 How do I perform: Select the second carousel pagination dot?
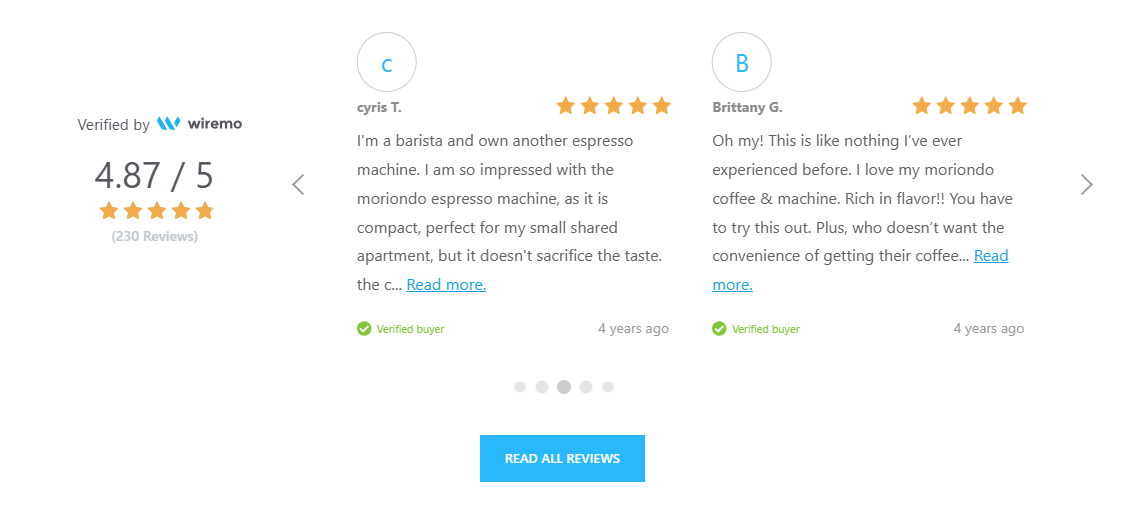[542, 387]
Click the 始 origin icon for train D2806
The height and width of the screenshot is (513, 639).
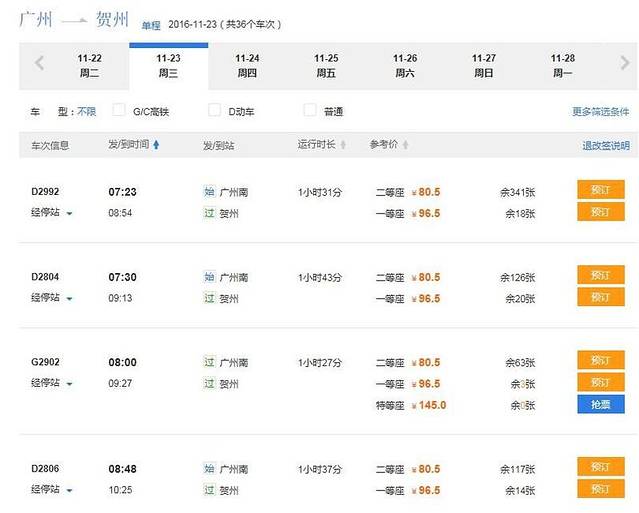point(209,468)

...

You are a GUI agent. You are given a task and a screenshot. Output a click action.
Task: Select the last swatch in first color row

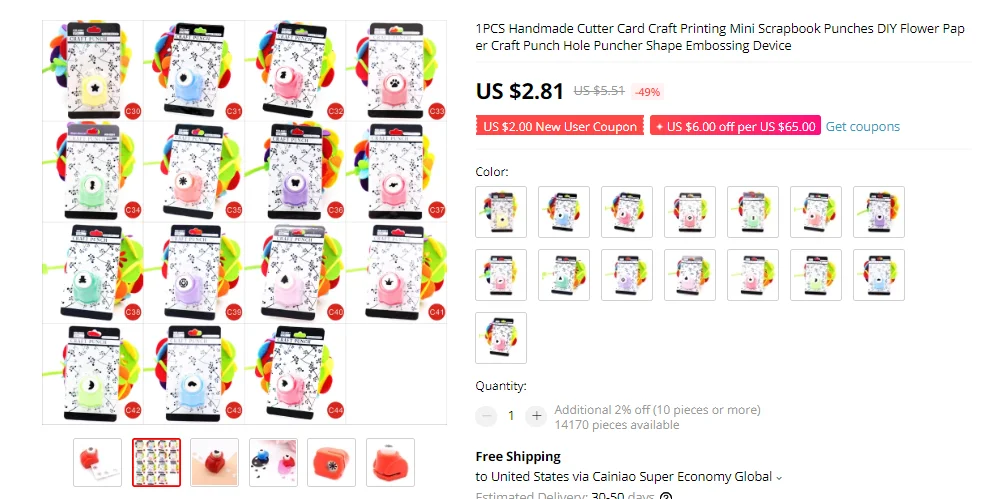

What the task asks:
The lines above from the one with "You are a GUI" through the one with "Task: Select the" are to be duplicated exactly, ends included, with nothing added.

Exercise output:
You are a GUI agent. You are given a task and a screenshot. Output a click action.
Task: Select the last swatch in first color row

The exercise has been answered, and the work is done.